Input
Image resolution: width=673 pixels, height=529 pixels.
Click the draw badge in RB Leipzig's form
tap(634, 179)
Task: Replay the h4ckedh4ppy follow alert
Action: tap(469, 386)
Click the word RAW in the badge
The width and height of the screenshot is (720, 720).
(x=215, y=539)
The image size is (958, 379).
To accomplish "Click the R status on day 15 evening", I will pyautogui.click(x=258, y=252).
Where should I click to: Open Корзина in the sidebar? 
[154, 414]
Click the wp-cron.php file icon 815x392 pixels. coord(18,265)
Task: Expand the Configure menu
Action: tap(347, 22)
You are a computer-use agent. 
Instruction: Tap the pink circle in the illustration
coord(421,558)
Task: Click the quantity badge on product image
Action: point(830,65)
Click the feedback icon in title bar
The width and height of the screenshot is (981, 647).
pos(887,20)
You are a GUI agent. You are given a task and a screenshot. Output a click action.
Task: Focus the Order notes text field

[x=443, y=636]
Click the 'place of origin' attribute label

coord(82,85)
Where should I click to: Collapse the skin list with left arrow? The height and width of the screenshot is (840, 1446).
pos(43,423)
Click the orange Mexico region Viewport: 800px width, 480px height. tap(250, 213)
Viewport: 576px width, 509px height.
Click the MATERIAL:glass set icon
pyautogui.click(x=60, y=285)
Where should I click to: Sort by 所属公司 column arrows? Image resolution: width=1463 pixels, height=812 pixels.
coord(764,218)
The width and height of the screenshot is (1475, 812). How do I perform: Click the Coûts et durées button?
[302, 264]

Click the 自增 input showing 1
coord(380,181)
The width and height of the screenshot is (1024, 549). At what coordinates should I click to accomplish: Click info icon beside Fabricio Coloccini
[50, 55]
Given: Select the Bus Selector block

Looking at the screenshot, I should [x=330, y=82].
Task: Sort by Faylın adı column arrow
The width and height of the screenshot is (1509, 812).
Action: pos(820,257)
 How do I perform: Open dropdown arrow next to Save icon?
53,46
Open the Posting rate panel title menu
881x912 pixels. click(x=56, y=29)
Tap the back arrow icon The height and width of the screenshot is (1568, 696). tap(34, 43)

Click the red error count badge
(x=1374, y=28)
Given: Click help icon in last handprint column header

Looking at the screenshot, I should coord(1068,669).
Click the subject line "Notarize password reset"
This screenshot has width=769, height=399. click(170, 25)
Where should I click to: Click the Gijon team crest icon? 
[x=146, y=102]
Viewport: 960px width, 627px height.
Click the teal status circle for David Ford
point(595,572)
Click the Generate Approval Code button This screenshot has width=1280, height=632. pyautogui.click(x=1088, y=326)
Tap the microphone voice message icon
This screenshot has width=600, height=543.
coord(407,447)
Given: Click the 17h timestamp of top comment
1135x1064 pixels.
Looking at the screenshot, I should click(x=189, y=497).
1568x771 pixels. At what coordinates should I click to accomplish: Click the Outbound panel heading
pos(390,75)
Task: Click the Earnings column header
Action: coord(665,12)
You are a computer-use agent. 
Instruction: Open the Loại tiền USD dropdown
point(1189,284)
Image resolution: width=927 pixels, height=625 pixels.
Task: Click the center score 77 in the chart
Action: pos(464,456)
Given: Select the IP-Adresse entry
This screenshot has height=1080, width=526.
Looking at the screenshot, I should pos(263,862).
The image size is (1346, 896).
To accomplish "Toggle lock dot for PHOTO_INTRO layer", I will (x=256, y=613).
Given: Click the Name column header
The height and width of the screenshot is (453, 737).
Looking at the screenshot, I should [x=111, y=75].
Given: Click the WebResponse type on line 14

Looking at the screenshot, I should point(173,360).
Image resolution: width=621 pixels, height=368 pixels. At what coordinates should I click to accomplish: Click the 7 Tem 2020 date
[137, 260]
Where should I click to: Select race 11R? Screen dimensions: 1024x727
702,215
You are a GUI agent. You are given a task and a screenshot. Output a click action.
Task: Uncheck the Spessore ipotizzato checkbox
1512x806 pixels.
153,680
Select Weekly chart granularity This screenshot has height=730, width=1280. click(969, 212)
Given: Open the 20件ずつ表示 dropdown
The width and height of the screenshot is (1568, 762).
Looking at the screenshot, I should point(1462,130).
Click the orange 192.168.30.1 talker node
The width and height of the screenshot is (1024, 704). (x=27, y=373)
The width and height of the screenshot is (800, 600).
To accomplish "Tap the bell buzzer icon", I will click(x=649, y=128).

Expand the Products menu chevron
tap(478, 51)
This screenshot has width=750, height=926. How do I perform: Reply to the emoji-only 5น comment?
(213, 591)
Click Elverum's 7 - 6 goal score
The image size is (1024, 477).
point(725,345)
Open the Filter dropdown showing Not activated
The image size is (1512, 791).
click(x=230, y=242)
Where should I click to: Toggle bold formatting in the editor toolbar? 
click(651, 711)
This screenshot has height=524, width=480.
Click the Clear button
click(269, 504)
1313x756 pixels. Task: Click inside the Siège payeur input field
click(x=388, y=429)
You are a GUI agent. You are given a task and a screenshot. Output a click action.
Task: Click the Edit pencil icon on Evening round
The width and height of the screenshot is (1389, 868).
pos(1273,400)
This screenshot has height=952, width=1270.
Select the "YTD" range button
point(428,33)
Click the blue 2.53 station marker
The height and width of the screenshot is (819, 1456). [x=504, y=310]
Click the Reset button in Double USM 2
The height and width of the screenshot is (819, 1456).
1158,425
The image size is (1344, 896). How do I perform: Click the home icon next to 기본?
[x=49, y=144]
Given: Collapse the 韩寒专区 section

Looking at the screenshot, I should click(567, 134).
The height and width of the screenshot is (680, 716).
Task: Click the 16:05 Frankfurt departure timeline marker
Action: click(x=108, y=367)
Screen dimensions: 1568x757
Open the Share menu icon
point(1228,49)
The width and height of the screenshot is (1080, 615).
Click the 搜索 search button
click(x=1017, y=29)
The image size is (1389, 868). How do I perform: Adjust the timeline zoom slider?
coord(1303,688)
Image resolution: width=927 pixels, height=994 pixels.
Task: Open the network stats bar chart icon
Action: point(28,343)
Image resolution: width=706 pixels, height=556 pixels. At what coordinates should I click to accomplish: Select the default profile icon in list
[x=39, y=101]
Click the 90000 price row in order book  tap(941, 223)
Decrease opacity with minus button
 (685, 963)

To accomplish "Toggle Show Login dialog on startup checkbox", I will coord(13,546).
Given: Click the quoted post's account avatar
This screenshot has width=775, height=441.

Work required
Lay out every line of the data above as a Markdown table, with the row number in a column headed "Row" and the line in a column headed "Line". Leave out blank lines.

Solution
| Row | Line |
|---|---|
| 1 | Image resolution: width=673 pixels, height=529 pixels. |
| 2 | Click the draw badge in RB Leipzig's form |
| 3 | tap(634, 179) |
| 4 | Task: Replay the h4ckedh4ppy follow alert |
| 5 | Action: tap(469, 386) |
| 6 | Click the word RAW in the badge |
| 7 | The width and height of the screenshot is (720, 720). |
| 8 | (x=215, y=539) |
| 9 | The image size is (958, 379). |
| 10 | To accomplish "Click the R status on day 15 evening", I will pyautogui.click(x=258, y=252). |
| 11 | Where should I click to: Open Корзина in the sidebar?  |
| 12 | [154, 414] |
| 13 | Click the wp-cron.php file icon 815x392 pixels. coord(18,265) |
| 14 | Task: Expand the Configure menu |
| 15 | Action: tap(347, 22) |
| 16 | You are a computer-use agent.  |
| 17 | Instruction: Tap the pink circle in the illustration |
| 18 | coord(421,558) |
| 19 | Task: Click the quantity badge on product image |
| 20 | Action: point(830,65) |
| 21 | Click the feedback icon in title bar |
| 22 | The width and height of the screenshot is (981, 647). |
| 23 | pos(887,20) |
| 24 | You are a GUI agent. You are given a task and a screenshot. Output a click action. |
| 25 | Task: Focus the Order notes text field |
| 26 | [x=443, y=636] |
| 27 | Click the 'place of origin' attribute label |
| 28 | coord(82,85) |
| 29 | Where should I click to: Collapse the skin list with left arrow? The height and width of the screenshot is (840, 1446). |
| 30 | pos(43,423) |
| 31 | Click the orange Mexico region Viewport: 800px width, 480px height. tap(250, 213) |
| 32 | Viewport: 576px width, 509px height. |
| 33 | Click the MATERIAL:glass set icon |
| 34 | pyautogui.click(x=60, y=285) |
| 35 | Where should I click to: Sort by 所属公司 column arrows? Image resolution: width=1463 pixels, height=812 pixels. |
| 36 | coord(764,218) |
| 37 | The width and height of the screenshot is (1475, 812). How do I perform: Click the Coûts et durées button? |
| 38 | [302, 264] |
| 39 | Click the 自增 input showing 1 |
| 40 | coord(380,181) |
| 41 | The width and height of the screenshot is (1024, 549). At what coordinates should I click to accomplish: Click info icon beside Fabricio Coloccini |
| 42 | [50, 55] |
| 43 | Given: Select the Bus Selector block |
| 44 | Looking at the screenshot, I should [x=330, y=82]. |
| 45 | Task: Sort by Faylın adı column arrow |
| 46 | The width and height of the screenshot is (1509, 812). |
| 47 | Action: pos(820,257) |
| 48 |  How do I perform: Open dropdown arrow next to Save icon? |
| 49 | 53,46 |
| 50 | Open the Posting rate panel title menu |
| 51 | 881x912 pixels. click(x=56, y=29) |
| 52 | Tap the back arrow icon The height and width of the screenshot is (1568, 696). tap(34, 43) |
| 53 | Click the red error count badge |
| 54 | (x=1374, y=28) |
| 55 | Given: Click help icon in last handprint column header |
| 56 | Looking at the screenshot, I should coord(1068,669). |
| 57 | Click the subject line "Notarize password reset" |
| 58 | This screenshot has width=769, height=399. click(170, 25) |
| 59 | Where should I click to: Click the Gijon team crest icon?  |
| 60 | [x=146, y=102] |
| 61 | Viewport: 960px width, 627px height. |
| 62 | Click the teal status circle for David Ford |
| 63 | point(595,572) |
| 64 | Click the Generate Approval Code button This screenshot has width=1280, height=632. pyautogui.click(x=1088, y=326) |
| 65 | Tap the microphone voice message icon |
| 66 | This screenshot has width=600, height=543. |
| 67 | coord(407,447) |
| 68 | Given: Click the 17h timestamp of top comment |
| 69 | 1135x1064 pixels. |
| 70 | Looking at the screenshot, I should click(x=189, y=497). |
| 71 | 1568x771 pixels. At what coordinates should I click to accomplish: Click the Outbound panel heading |
| 72 | pos(390,75) |
| 73 | Task: Click the Earnings column header |
| 74 | Action: coord(665,12) |
| 75 | You are a computer-use agent.  |
| 76 | Instruction: Open the Loại tiền USD dropdown |
| 77 | point(1189,284) |
| 78 | Image resolution: width=927 pixels, height=625 pixels. |
| 79 | Task: Click the center score 77 in the chart |
| 80 | Action: pos(464,456) |
| 81 | Given: Select the IP-Adresse entry |
| 82 | This screenshot has height=1080, width=526. |
| 83 | Looking at the screenshot, I should pos(263,862). |
| 84 | The image size is (1346, 896). |
| 85 | To accomplish "Toggle lock dot for PHOTO_INTRO layer", I will (x=256, y=613). |
| 86 | Given: Click the Name column header |
| 87 | The height and width of the screenshot is (453, 737). |
| 88 | Looking at the screenshot, I should [x=111, y=75]. |
| 89 | Given: Click the WebResponse type on line 14 |
| 90 | Looking at the screenshot, I should point(173,360). |
| 91 | Image resolution: width=621 pixels, height=368 pixels. At what coordinates should I click to accomplish: Click the 7 Tem 2020 date |
| 92 | [137, 260] |
| 93 | Where should I click to: Select race 11R? Screen dimensions: 1024x727 |
| 94 | 702,215 |
| 95 | You are a GUI agent. You are given a task and a screenshot. Output a click action. |
| 96 | Task: Uncheck the Spessore ipotizzato checkbox |
| 97 | 1512x806 pixels. |
| 98 | 153,680 |
| 99 | Select Weekly chart granularity This screenshot has height=730, width=1280. click(969, 212) |
| 100 | Given: Open the 20件ずつ表示 dropdown |
| 101 | The width and height of the screenshot is (1568, 762). |
| 102 | Looking at the screenshot, I should point(1462,130). |
| 103 | Click the orange 192.168.30.1 talker node |
| 104 | The width and height of the screenshot is (1024, 704). (x=27, y=373) |
| 105 | The width and height of the screenshot is (800, 600). |
| 106 | To accomplish "Tap the bell buzzer icon", I will click(x=649, y=128). |
| 107 | Expand the Products menu chevron |
| 108 | tap(478, 51) |
| 109 | This screenshot has width=750, height=926. How do I perform: Reply to the emoji-only 5น comment? |
| 110 | (213, 591) |
| 111 | Click Elverum's 7 - 6 goal score |
| 112 | The image size is (1024, 477). |
| 113 | point(725,345) |
| 114 | Open the Filter dropdown showing Not activated |
| 115 | The image size is (1512, 791). |
| 116 | click(x=230, y=242) |
| 117 | Where should I click to: Toggle bold formatting in the editor toolbar?  |
| 118 | click(651, 711) |
| 119 | This screenshot has height=524, width=480. |
| 120 | Click the Clear button |
| 121 | click(269, 504) |
| 122 | 1313x756 pixels. Task: Click inside the Siège payeur input field |
| 123 | click(x=388, y=429) |
| 124 | You are a GUI agent. You are given a task and a screenshot. Output a click action. |
| 125 | Task: Click the Edit pencil icon on Evening round |
| 126 | The width and height of the screenshot is (1389, 868). |
| 127 | pos(1273,400) |
| 128 | This screenshot has height=952, width=1270. |
| 129 | Select the "YTD" range button |
| 130 | point(428,33) |
| 131 | Click the blue 2.53 station marker |
| 132 | The height and width of the screenshot is (819, 1456). [x=504, y=310] |
| 133 | Click the Reset button in Double USM 2 |
| 134 | The height and width of the screenshot is (819, 1456). |
| 135 | 1158,425 |
| 136 | The image size is (1344, 896). How do I perform: Click the home icon next to 기본? |
| 137 | [x=49, y=144] |
| 138 | Given: Collapse the 韩寒专区 section |
| 139 | Looking at the screenshot, I should click(567, 134). |
| 140 | The height and width of the screenshot is (680, 716). |
| 141 | Task: Click the 16:05 Frankfurt departure timeline marker |
| 142 | Action: click(x=108, y=367) |
| 143 | Screen dimensions: 1568x757 |
| 144 | Open the Share menu icon |
| 145 | point(1228,49) |
| 146 | The width and height of the screenshot is (1080, 615). |
| 147 | Click the 搜索 search button |
| 148 | click(x=1017, y=29) |
| 149 | The image size is (1389, 868). How do I perform: Adjust the timeline zoom slider? |
| 150 | coord(1303,688) |
| 151 | Image resolution: width=927 pixels, height=994 pixels. |
| 152 | Task: Open the network stats bar chart icon |
| 153 | Action: point(28,343) |
| 154 | Image resolution: width=706 pixels, height=556 pixels. At what coordinates should I click to accomplish: Select the default profile icon in list |
| 155 | [x=39, y=101] |
| 156 | Click the 90000 price row in order book  tap(941, 223) |
| 157 | Decrease opacity with minus button |
| 158 |  (685, 963) |
| 159 | To accomplish "Toggle Show Login dialog on startup checkbox", I will coord(13,546). |
| 160 | Given: Click the quoted post's account avatar |
| 161 | This screenshot has width=775, height=441. |